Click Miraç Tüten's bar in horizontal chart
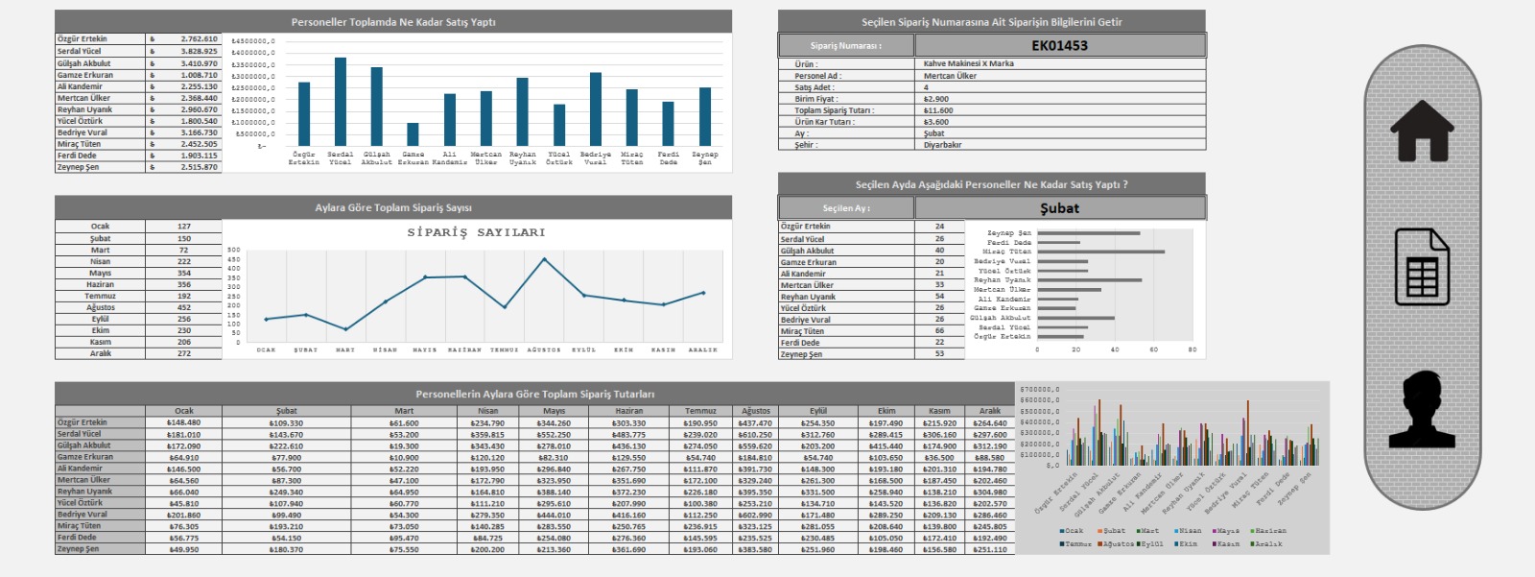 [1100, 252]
━━━━━━
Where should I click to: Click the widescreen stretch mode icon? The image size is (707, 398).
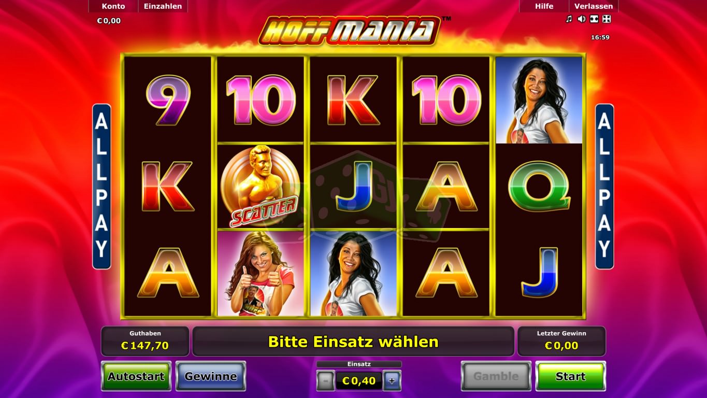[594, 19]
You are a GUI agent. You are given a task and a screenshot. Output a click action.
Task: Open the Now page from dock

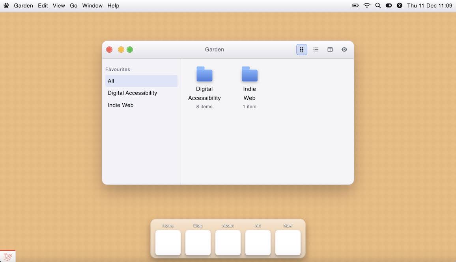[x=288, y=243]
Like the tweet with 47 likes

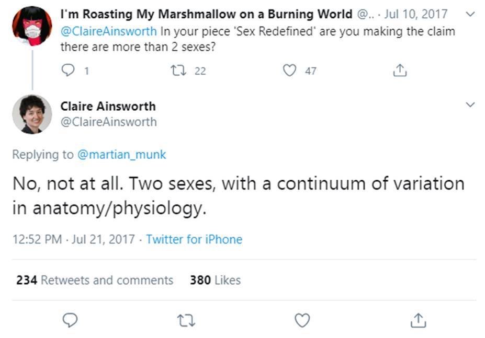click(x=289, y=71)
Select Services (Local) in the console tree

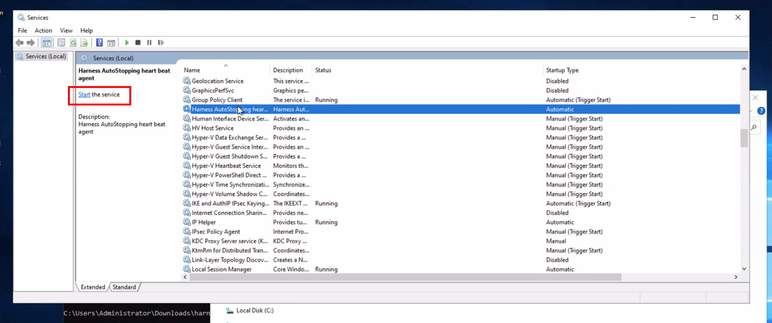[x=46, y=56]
━━━━━━
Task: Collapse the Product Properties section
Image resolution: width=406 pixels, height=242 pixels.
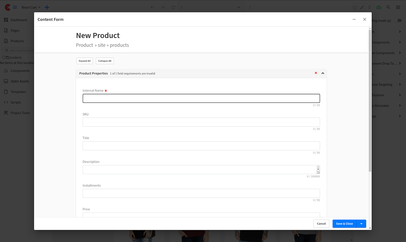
━━━━━━
* **What is required**
An exact copy of the lines above, from the one containing "Task: Collapse the Product Properties section" down to the one containing "Image resolution: width=406" and including both, is the whole answer; retype it and nothing else.

* **Response to the task**
Task: Collapse the Product Properties section
Image resolution: width=406 pixels, height=242 pixels.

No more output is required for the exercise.